Fragmento del texto>
◆ ◆ ◆ ◆

Al final, L’État sauvage se revela como una suerte de “grupo salvaje”, algo similar a lo que sucede en Fanny Lye Deliver’d, de Thomas Clay. En una granja, en medio de la nada y en un contexto entre tiempos, entre el conservadurismo más salvaje y la posibilidad de un cierto libertinaje, la vida de una familia se ve perturbada con la llegada de una pareja joven. Fanny, esposa de John y madre de un niño, se verá atrapada entre la tiranía de su marido y las exigencias del chico que acaba de llegar. Clay tiñe la película de una niebla incesante. Si bien es cierto que el diálogo y sobre todo los discursos aleccionadores resultan excesivos, Fanny Lye Deliver’d se apoya a la vez en su poder atmosférico, el del paisaje y el de la creciente violencia. Nada resume mejor la puesta en escena de Clay que el plano secuencia que muestra a la familia Lye alejarse hacia misa a través del campo, hasta que la cámara se gira y muestra a los dos jóvenes, que llegan al caserón y entran. La película abraza en estos momentos el cine de “home invasion”, en un ambiente frío y aislado en el que la carnalidad del deseo hace acto de presencia, como lo hacía por ejemplo en El ojo de la aguja. Fanny Lye Deliver’d no es una película redonda –de momento, y quizá a excepción de El año del descubrimiento, ninguna de las que he visto en Rotterdam lo es, pero al menos logra revelar una cierta extrañeza y un grupo de actores –entre ellos Maxine Peak y Charles Dance– excepcionales.

◆ ◆ ◆ ◆

Entradas proporcionadas>
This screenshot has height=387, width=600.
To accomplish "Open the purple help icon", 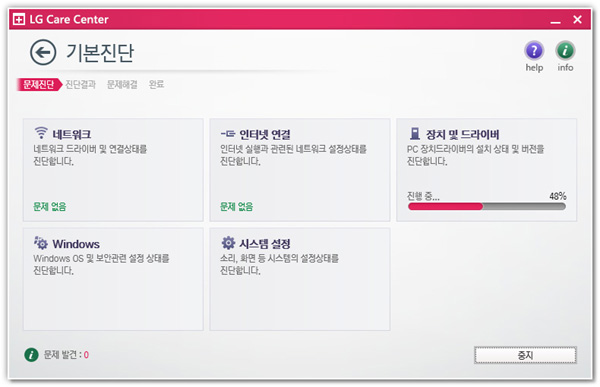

◆ ◆ ◆ ◆

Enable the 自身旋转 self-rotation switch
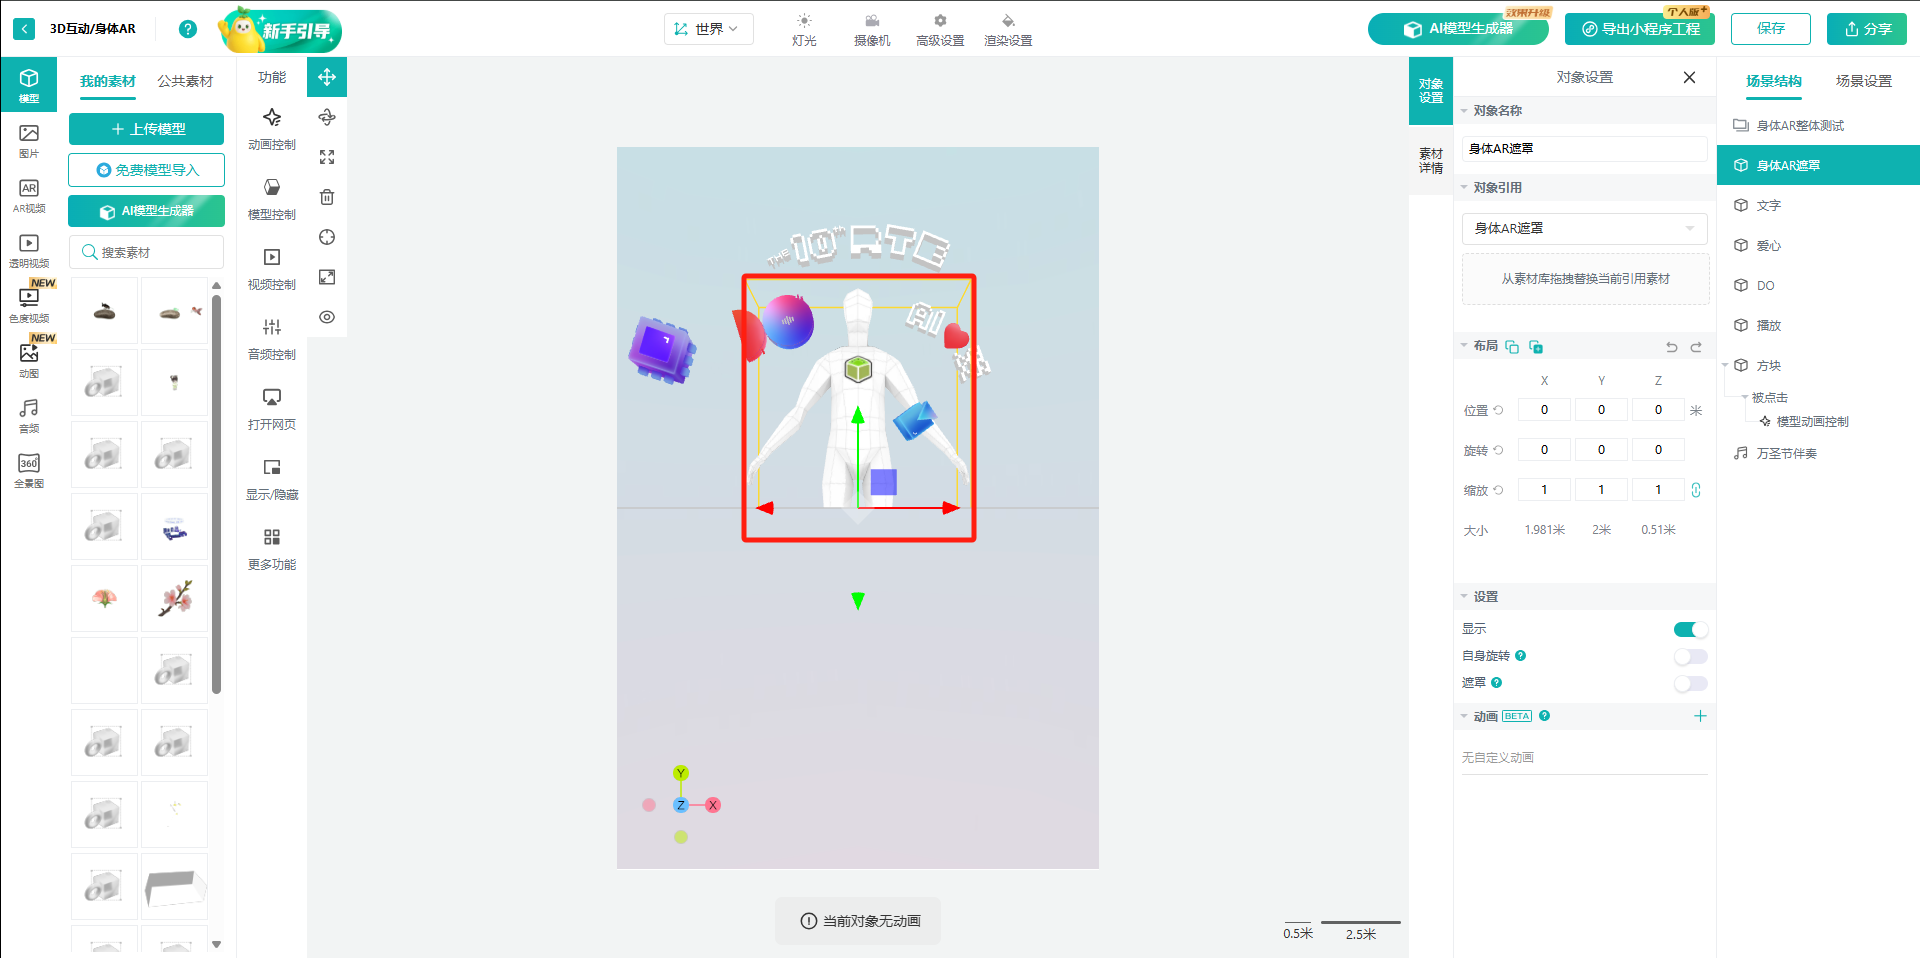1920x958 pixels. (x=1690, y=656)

◆ ◆ ◆ ◆

Tarea por realizar>
Según la reseña sobre Fanny Lye Deliver’d, ¿de qué tiñe Thomas Clay la película? Las entradas proceden de una fuente distinta a la del fragmento.

Solución propuesta>
De una niebla incesante.